------ The input

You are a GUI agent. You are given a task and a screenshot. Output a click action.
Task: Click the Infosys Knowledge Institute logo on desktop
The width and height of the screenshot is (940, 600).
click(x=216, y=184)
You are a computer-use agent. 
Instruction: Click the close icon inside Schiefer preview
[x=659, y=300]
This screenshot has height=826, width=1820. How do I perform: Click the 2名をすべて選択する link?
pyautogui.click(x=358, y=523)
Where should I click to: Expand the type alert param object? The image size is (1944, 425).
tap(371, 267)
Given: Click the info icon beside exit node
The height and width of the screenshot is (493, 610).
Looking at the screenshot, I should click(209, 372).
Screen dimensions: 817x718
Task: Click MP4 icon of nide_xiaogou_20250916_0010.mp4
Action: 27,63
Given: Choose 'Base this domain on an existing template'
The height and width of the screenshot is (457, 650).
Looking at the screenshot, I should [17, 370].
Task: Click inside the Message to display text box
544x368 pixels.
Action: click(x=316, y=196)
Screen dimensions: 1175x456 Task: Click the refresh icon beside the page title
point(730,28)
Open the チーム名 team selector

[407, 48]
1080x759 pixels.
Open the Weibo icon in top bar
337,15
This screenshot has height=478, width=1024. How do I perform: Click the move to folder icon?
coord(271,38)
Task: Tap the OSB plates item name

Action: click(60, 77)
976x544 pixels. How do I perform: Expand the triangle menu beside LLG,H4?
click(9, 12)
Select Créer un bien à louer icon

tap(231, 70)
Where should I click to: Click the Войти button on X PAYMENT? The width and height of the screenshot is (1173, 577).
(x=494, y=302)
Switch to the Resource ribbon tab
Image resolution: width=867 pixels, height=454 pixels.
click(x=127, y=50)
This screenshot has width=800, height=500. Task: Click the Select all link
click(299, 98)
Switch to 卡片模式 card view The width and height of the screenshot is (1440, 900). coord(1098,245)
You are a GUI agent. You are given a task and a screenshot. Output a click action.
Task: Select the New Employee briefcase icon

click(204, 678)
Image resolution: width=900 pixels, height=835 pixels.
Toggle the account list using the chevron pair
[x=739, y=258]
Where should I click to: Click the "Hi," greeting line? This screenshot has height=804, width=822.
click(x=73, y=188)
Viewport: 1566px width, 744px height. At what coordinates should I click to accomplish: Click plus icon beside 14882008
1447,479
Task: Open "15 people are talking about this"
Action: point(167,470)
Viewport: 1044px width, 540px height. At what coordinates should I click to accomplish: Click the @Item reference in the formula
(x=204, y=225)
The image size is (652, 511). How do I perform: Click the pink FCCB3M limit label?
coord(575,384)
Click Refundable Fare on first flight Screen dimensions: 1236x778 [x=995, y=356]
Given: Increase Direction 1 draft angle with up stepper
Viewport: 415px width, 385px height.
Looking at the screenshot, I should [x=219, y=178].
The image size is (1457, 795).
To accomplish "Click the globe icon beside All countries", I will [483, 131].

------------

(Exercise prompt)
Reproduce the data above exactly, leaving nothing out.

(Solution to this problem)
You are a GUI agent. You are given a task and a screenshot. Output a click action.
Task: Click the Infosys Knowledge Institute logo on desktop
The width and height of the screenshot is (940, 600).
click(x=216, y=184)
You are a computer-use agent. 
Instruction: Click the close icon inside Schiefer preview
[x=659, y=300]
This screenshot has height=826, width=1820. How do I perform: Click the 2名をすべて選択する link?
pyautogui.click(x=358, y=523)
Where should I click to: Expand the type alert param object? The image size is (1944, 425).
tap(371, 267)
Given: Click the info icon beside exit node
The height and width of the screenshot is (493, 610).
Looking at the screenshot, I should click(209, 372).
Screen dimensions: 817x718
Task: Click MP4 icon of nide_xiaogou_20250916_0010.mp4
Action: 27,63
Given: Choose 'Base this domain on an existing template'
The height and width of the screenshot is (457, 650).
Looking at the screenshot, I should [17, 370].
Task: Click inside the Message to display text box
544x368 pixels.
Action: click(x=316, y=196)
Screen dimensions: 1175x456 Task: Click the refresh icon beside the page title
point(730,28)
Open the チーム名 team selector

[407, 48]
1080x759 pixels.
Open the Weibo icon in top bar
337,15
This screenshot has height=478, width=1024. How do I perform: Click the move to folder icon?
coord(271,38)
Task: Tap the OSB plates item name

Action: click(60, 77)
976x544 pixels. How do I perform: Expand the triangle menu beside LLG,H4?
click(9, 12)
Select Créer un bien à louer icon

tap(231, 70)
Where should I click to: Click the Войти button on X PAYMENT? The width and height of the screenshot is (1173, 577).
(x=494, y=302)
Switch to the Resource ribbon tab
Image resolution: width=867 pixels, height=454 pixels.
click(x=127, y=50)
This screenshot has width=800, height=500. Task: Click the Select all link
click(299, 98)
Switch to 卡片模式 card view The width and height of the screenshot is (1440, 900). coord(1098,245)
You are a GUI agent. You are given a task and a screenshot. Output a click action.
Task: Select the New Employee briefcase icon

click(204, 678)
Image resolution: width=900 pixels, height=835 pixels.
Toggle the account list using the chevron pair
[x=739, y=258]
Where should I click to: Click the "Hi," greeting line? This screenshot has height=804, width=822.
click(x=73, y=188)
Viewport: 1566px width, 744px height. At what coordinates should I click to accomplish: Click plus icon beside 14882008
1447,479
Task: Open "15 people are talking about this"
Action: point(167,470)
Viewport: 1044px width, 540px height. At what coordinates should I click to accomplish: Click the @Item reference in the formula
(x=204, y=225)
The image size is (652, 511). How do I perform: Click the pink FCCB3M limit label?
coord(575,384)
Click Refundable Fare on first flight Screen dimensions: 1236x778 [x=995, y=356]
Given: Increase Direction 1 draft angle with up stepper
Viewport: 415px width, 385px height.
Looking at the screenshot, I should [x=219, y=178].
The image size is (1457, 795).
To accomplish "Click the globe icon beside All countries", I will [483, 131].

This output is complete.